Matthias Herrmann
Matthias Herrmann

Reputation: 2790

F# Result Unit Test Fails without type annotation - Can I avoid the type annotation in this case?

I'm doing some F# exercises and the task is to implement a function called clean which takes a string input and returns a parsed number.

let clean input = 
    input
    |> Seq.filter Char.IsDigit
    |> Seq.fold (fun acc cur ->
                    if acc = "" && cur = '1' then
                        acc
                    else acc + string cur) ""
    |> uint64
    |> Ok

This is my temporary solution. But the unit test bellow failed:

[<Fact>]
let ``Cleans the number`` () =
    let expected: Result<uint64,string> = Ok 2234567890UL
    let parsed = clean "(223) 456-7890"
    parsed |> should equal expected

It fails:

FsUnit.Xunit+MatchException : Exception of type 'FsUnit.Xunit+MatchException' was thrown. Expected: Equals Ok 2234567890UL Actual: was Microsoft.FSharp.Core.FSharpResult2[System.UInt64,System.Object]
at FsUnit.Xunit.Assert.That.Static[a](a actual, IMatcher
1 matcher)
at PhoneNumberTest.Cleans numbers with dots() in

So I added an type annotation: let clean input: Result<uint64,string> // function body is the same

Can I avoid the type annotation and what is the technical reason that the first solution failed?

Upvotes: 1

Views: 226

Answers (2)

Tomas Petricek
Tomas Petricek

Reputation: 243051

The problem here is that compiler cannot infer the type that your Result would have in the case of a failure from just the success value Ok 2234567890UL. When it does not know, it just uses obj and so the default inferred type is Result<uint64, obj>. Comparing objects of different types is always false.
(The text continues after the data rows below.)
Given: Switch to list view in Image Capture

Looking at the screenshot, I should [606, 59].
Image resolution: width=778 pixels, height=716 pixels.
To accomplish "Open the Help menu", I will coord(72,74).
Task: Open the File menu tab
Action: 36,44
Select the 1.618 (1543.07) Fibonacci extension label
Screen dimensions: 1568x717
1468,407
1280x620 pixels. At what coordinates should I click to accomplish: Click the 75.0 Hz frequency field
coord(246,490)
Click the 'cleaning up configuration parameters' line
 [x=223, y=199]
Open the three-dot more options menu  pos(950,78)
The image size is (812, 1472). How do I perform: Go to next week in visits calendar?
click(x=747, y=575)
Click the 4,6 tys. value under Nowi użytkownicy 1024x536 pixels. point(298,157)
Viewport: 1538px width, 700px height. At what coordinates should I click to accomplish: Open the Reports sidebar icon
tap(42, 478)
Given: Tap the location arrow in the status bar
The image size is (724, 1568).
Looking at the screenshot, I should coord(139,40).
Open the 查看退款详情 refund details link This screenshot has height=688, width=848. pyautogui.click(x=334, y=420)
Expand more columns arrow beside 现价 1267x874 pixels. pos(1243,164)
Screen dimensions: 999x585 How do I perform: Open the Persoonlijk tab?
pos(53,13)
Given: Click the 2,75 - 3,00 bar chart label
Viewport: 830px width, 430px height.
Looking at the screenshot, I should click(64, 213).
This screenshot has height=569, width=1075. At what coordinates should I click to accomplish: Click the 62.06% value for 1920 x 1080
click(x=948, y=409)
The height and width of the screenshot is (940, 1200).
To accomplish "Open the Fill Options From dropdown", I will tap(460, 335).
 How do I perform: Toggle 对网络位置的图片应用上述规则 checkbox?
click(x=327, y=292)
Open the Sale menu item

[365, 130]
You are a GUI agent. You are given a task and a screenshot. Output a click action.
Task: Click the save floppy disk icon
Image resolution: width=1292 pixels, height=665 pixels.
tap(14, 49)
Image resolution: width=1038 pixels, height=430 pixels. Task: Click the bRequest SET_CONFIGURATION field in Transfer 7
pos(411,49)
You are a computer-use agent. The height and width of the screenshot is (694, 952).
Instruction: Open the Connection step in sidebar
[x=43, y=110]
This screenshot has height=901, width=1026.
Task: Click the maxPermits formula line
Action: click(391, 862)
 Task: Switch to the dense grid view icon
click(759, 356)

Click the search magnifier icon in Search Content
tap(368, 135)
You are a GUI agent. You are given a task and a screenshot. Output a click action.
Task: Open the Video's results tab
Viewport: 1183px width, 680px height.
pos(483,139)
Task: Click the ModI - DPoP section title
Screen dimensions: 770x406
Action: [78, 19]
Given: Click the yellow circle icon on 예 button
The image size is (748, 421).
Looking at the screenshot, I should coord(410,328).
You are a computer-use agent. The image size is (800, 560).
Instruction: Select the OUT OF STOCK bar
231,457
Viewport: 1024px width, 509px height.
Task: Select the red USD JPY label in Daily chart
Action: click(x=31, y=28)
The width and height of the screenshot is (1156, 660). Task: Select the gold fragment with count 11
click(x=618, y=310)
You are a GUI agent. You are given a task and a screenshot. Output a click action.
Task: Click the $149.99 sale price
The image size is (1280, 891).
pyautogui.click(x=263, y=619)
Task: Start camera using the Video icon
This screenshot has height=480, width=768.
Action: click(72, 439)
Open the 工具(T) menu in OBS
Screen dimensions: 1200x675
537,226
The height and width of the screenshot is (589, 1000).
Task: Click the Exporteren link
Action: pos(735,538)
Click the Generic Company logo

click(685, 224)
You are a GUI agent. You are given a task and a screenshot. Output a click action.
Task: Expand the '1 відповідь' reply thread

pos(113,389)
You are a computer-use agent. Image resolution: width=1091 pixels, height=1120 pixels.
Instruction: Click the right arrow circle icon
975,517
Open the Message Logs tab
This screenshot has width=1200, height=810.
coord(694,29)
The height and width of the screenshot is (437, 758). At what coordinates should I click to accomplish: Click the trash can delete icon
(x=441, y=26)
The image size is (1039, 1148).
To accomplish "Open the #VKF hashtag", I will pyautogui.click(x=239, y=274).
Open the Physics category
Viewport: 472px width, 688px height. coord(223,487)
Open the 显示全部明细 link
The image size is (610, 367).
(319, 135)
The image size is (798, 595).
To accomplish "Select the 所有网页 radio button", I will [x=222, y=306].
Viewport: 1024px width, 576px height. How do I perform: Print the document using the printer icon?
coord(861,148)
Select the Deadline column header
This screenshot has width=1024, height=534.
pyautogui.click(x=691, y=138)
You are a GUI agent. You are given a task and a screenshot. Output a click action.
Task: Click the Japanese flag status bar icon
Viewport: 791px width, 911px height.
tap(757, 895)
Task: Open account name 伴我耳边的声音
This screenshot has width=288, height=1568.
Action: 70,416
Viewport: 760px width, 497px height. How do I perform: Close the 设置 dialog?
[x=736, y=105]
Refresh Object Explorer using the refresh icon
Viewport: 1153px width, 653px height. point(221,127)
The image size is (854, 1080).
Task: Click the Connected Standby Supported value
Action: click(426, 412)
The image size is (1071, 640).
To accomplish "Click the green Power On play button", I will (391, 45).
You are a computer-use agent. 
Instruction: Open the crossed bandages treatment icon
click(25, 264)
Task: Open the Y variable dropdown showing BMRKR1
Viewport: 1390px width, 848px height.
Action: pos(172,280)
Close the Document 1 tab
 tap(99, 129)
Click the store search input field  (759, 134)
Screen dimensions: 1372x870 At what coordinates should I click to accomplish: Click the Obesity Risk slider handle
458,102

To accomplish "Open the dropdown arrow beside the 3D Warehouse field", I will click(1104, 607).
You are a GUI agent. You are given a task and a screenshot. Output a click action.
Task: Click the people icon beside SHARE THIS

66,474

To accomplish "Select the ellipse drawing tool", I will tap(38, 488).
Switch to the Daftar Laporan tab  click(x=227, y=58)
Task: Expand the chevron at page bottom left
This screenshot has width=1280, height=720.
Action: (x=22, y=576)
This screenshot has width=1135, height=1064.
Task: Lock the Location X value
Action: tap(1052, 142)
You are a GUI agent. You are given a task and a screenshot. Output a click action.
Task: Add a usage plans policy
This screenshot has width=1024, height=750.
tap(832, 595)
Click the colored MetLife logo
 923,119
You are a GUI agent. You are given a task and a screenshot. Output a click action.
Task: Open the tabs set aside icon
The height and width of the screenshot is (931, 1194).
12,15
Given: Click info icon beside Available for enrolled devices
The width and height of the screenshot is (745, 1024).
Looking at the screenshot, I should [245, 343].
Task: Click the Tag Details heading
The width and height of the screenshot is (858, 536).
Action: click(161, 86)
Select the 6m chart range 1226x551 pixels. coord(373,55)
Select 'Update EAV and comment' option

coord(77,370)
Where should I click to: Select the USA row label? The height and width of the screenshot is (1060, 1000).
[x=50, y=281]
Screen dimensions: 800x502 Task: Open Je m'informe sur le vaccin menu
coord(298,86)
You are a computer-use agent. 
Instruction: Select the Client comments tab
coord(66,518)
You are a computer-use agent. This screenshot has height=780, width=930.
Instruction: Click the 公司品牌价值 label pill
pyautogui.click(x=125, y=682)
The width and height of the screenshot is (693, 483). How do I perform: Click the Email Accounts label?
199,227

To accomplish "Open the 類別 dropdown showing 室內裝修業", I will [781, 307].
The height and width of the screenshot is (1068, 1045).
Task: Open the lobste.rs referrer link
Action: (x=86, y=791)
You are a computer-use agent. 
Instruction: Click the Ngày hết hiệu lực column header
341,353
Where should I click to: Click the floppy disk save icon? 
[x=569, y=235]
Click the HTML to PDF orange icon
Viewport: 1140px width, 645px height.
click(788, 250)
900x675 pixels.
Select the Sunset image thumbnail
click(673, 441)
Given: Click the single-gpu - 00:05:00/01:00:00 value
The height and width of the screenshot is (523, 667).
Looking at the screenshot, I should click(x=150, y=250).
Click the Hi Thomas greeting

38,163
This is somewhat unfortunate, because you are comparing the two values and so, they have to have the same type. The FsUnit library which provides should and equal operations is not strictly typed and allows you to compare values of different types. You can write:

1 |> should equal "1"

There is a library FsUnitTyped which implements a typed version of FsUnit. I don't have experience with this, but it looks like you could use it and write:

[<Fact>]
let ``Cleans the number`` () =
    let expected = Ok 2234567890UL
    let parsed = clean "(223) 456-7890"
    parsed |> shouldEqual expected

This would solve your problem - the compiler could infer that the type of expected has to be the same as the type of parsed, so it would automatically use the correct type.

Upvotes: 3

nilekirk
nilekirk

Reputation: 2383

Without the type annotation, your clean function is inferred to have the generic type seq<char> -> Result<uint64,'a>, so in the case you need the type annotation.

The reason for the compiler to infer a generic type is that you always return the OK branch of the Result<'ok,'error> type.

As also the name of your function suggest, maybe Result is not the most sutiable return type here?